Give back exactly the lines of the material below that start at the line containing "Task: Click the View all 276 keywords button" and end at the line containing "Select the ScreenTime", and no others.

>>>

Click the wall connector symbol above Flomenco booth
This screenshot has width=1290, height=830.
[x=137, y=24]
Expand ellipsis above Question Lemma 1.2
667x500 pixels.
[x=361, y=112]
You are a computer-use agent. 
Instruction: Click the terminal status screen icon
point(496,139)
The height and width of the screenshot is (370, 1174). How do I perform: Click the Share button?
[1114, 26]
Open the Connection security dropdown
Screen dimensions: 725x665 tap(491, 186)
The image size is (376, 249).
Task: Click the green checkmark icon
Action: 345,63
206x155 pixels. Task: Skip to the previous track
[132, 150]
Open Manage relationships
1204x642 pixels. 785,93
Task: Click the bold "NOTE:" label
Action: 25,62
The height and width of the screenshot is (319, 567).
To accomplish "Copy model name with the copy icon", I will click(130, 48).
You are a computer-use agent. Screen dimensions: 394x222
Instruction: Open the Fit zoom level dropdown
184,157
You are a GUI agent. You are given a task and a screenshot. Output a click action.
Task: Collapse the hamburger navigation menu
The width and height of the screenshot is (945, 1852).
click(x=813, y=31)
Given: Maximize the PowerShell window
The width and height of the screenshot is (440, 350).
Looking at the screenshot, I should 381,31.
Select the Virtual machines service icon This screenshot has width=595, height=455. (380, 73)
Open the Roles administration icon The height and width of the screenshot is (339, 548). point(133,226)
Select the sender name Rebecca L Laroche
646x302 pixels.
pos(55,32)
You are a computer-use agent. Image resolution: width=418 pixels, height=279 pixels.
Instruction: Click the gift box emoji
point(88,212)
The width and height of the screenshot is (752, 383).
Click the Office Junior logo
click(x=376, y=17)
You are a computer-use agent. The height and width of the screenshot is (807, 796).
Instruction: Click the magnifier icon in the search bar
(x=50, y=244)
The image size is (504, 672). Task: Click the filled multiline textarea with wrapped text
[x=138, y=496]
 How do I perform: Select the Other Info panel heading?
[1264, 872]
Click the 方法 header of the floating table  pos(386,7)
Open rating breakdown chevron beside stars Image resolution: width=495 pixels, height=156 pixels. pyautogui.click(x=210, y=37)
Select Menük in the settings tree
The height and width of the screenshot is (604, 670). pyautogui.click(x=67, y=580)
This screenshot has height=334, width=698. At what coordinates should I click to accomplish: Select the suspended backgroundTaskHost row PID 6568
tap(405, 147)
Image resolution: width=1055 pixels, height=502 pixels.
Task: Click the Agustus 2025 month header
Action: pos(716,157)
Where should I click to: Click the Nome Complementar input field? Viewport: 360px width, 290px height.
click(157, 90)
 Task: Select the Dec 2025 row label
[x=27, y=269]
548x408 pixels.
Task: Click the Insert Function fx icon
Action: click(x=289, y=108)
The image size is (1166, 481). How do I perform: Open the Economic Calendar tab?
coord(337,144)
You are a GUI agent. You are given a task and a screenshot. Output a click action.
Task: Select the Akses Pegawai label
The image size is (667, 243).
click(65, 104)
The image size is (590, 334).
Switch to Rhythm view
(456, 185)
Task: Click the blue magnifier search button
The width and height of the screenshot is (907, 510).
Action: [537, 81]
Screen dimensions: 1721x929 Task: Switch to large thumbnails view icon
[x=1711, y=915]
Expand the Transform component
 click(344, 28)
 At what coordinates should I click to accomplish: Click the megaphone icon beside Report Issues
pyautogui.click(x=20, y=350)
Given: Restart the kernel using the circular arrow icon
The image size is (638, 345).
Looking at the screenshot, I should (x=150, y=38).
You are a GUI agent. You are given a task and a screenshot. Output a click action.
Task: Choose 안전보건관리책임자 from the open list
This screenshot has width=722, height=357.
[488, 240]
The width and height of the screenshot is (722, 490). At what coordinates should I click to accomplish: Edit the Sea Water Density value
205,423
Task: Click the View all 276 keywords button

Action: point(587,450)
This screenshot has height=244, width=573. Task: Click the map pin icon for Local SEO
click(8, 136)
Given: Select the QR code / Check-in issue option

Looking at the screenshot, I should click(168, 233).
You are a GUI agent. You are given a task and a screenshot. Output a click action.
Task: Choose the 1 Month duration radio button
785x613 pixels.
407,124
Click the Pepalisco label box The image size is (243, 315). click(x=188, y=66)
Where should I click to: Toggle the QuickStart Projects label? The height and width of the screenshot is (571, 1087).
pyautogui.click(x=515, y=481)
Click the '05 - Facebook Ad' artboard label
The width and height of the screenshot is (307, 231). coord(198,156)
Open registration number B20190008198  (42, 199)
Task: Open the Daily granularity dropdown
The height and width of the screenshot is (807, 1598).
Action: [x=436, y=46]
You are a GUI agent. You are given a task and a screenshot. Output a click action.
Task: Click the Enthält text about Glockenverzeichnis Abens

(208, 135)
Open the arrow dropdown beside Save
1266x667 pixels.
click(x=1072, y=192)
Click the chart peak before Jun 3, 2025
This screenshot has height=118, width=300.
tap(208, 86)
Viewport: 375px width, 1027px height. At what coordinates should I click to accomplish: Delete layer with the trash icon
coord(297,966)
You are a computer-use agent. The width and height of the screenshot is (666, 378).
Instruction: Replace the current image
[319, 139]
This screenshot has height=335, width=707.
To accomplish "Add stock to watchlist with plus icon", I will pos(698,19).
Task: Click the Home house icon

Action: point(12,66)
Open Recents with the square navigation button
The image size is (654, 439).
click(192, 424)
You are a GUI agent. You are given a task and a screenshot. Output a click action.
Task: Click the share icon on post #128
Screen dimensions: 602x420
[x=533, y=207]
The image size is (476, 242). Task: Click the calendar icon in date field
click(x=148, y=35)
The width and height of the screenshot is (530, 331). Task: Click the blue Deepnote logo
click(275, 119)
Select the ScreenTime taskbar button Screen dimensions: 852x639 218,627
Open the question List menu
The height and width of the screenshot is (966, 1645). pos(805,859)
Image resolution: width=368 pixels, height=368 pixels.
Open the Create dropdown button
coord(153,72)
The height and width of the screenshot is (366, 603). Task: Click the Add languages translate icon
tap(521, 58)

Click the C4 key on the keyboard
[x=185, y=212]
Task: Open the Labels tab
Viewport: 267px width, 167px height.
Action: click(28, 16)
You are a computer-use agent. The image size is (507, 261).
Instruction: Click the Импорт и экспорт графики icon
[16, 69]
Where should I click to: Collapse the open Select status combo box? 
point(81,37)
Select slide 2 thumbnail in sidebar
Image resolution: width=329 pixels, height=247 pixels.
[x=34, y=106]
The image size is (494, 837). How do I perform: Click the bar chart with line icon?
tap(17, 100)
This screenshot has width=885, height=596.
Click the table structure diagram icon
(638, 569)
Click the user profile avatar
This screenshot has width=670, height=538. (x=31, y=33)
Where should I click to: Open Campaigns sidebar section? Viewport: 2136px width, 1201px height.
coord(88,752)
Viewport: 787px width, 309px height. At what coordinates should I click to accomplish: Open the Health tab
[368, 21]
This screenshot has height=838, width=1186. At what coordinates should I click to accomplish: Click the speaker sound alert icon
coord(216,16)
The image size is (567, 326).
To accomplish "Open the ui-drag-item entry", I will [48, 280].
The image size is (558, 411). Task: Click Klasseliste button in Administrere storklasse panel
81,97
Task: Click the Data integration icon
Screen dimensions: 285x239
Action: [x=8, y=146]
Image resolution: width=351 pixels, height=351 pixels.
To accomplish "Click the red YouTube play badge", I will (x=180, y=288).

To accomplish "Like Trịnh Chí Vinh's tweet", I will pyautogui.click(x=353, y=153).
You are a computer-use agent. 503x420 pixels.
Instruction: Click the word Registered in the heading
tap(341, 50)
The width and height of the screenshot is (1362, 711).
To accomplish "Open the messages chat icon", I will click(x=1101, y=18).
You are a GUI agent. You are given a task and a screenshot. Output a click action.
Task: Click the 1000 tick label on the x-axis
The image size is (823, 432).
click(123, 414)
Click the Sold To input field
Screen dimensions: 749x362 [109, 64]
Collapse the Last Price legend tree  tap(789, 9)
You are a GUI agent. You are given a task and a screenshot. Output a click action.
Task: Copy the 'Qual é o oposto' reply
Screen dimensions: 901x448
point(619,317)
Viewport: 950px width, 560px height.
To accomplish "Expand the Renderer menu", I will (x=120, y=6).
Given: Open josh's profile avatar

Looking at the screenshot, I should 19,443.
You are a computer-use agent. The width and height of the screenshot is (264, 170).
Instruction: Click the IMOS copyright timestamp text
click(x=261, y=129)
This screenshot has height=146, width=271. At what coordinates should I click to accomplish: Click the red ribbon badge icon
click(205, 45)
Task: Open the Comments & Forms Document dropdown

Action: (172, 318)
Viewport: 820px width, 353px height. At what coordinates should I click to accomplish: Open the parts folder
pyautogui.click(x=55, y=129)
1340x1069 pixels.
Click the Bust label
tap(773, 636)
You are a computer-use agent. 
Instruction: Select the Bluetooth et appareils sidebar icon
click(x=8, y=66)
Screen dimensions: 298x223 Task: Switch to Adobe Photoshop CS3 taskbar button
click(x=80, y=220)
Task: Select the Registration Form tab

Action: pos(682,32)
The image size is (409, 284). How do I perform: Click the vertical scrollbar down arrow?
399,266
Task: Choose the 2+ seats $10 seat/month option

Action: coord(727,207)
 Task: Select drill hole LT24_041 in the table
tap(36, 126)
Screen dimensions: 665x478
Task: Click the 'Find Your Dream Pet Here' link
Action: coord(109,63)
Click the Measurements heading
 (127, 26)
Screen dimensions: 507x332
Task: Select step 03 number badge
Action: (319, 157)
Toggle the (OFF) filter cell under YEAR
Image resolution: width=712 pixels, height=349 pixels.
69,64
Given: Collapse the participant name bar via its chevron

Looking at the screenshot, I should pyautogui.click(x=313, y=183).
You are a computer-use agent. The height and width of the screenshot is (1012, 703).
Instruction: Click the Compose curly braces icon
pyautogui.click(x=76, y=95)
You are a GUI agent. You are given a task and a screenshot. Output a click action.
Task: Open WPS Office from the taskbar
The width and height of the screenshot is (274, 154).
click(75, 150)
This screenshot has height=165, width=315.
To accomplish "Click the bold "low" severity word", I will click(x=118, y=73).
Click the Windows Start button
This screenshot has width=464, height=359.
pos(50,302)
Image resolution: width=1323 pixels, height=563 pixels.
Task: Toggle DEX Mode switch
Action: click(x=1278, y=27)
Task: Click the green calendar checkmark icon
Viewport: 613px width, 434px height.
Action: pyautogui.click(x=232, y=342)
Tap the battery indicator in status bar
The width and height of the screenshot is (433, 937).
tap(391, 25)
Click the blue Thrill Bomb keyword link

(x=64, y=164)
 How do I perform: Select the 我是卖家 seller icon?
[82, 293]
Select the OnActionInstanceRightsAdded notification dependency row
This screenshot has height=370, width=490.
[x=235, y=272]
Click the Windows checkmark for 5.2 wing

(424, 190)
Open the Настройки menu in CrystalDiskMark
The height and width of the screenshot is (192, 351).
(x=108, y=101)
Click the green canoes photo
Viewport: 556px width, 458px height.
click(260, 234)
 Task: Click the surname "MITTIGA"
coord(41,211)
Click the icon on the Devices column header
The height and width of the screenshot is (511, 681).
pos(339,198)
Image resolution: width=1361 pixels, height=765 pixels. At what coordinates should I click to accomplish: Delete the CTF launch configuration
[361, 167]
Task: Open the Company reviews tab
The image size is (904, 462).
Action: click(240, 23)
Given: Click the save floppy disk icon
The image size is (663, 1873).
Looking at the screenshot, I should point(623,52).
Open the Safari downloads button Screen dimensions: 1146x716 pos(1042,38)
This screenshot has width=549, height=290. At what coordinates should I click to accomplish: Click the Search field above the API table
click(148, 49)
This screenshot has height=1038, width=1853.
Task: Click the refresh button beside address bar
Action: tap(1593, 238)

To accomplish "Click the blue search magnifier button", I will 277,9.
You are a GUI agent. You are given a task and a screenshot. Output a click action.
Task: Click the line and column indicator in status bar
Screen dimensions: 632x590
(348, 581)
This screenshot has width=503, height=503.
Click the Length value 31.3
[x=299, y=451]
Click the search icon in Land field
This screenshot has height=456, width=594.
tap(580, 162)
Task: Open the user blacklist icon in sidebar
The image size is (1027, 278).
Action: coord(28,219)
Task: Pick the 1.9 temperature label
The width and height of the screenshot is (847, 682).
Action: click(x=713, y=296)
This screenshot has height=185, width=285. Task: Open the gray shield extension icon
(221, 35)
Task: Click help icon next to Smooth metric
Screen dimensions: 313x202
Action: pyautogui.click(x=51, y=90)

<<<

*TASK ANSWER*.
Task: Click the View all 276 keywords button

Action: point(587,450)
This screenshot has height=244, width=573. Task: Click the map pin icon for Local SEO
click(8, 136)
Given: Select the QR code / Check-in issue option

Looking at the screenshot, I should click(168, 233).
You are a GUI agent. You are given a task and a screenshot. Output a click action.
Task: Choose the 1 Month duration radio button
785x613 pixels.
407,124
Click the Pepalisco label box The image size is (243, 315). click(x=188, y=66)
Where should I click to: Toggle the QuickStart Projects label? The height and width of the screenshot is (571, 1087).
pyautogui.click(x=515, y=481)
Click the '05 - Facebook Ad' artboard label
The width and height of the screenshot is (307, 231). coord(198,156)
Open registration number B20190008198  (42, 199)
Task: Open the Daily granularity dropdown
The height and width of the screenshot is (807, 1598).
Action: [x=436, y=46]
You are a GUI agent. You are given a task and a screenshot. Output a click action.
Task: Click the Enthält text about Glockenverzeichnis Abens

(208, 135)
Open the arrow dropdown beside Save
1266x667 pixels.
click(x=1072, y=192)
Click the chart peak before Jun 3, 2025
This screenshot has height=118, width=300.
tap(208, 86)
Viewport: 375px width, 1027px height. At what coordinates should I click to accomplish: Delete layer with the trash icon
coord(297,966)
You are a computer-use agent. The width and height of the screenshot is (666, 378).
Instruction: Replace the current image
[319, 139]
This screenshot has height=335, width=707.
To accomplish "Add stock to watchlist with plus icon", I will pos(698,19).
Task: Click the Home house icon

Action: point(12,66)
Open Recents with the square navigation button
The image size is (654, 439).
click(192, 424)
You are a GUI agent. You are given a task and a screenshot. Output a click action.
Task: Click the share icon on post #128
Screen dimensions: 602x420
[x=533, y=207]
The image size is (476, 242). Task: Click the calendar icon in date field
click(x=148, y=35)
The width and height of the screenshot is (530, 331). Task: Click the blue Deepnote logo
click(275, 119)
Select the ScreenTime taskbar button Screen dimensions: 852x639 218,627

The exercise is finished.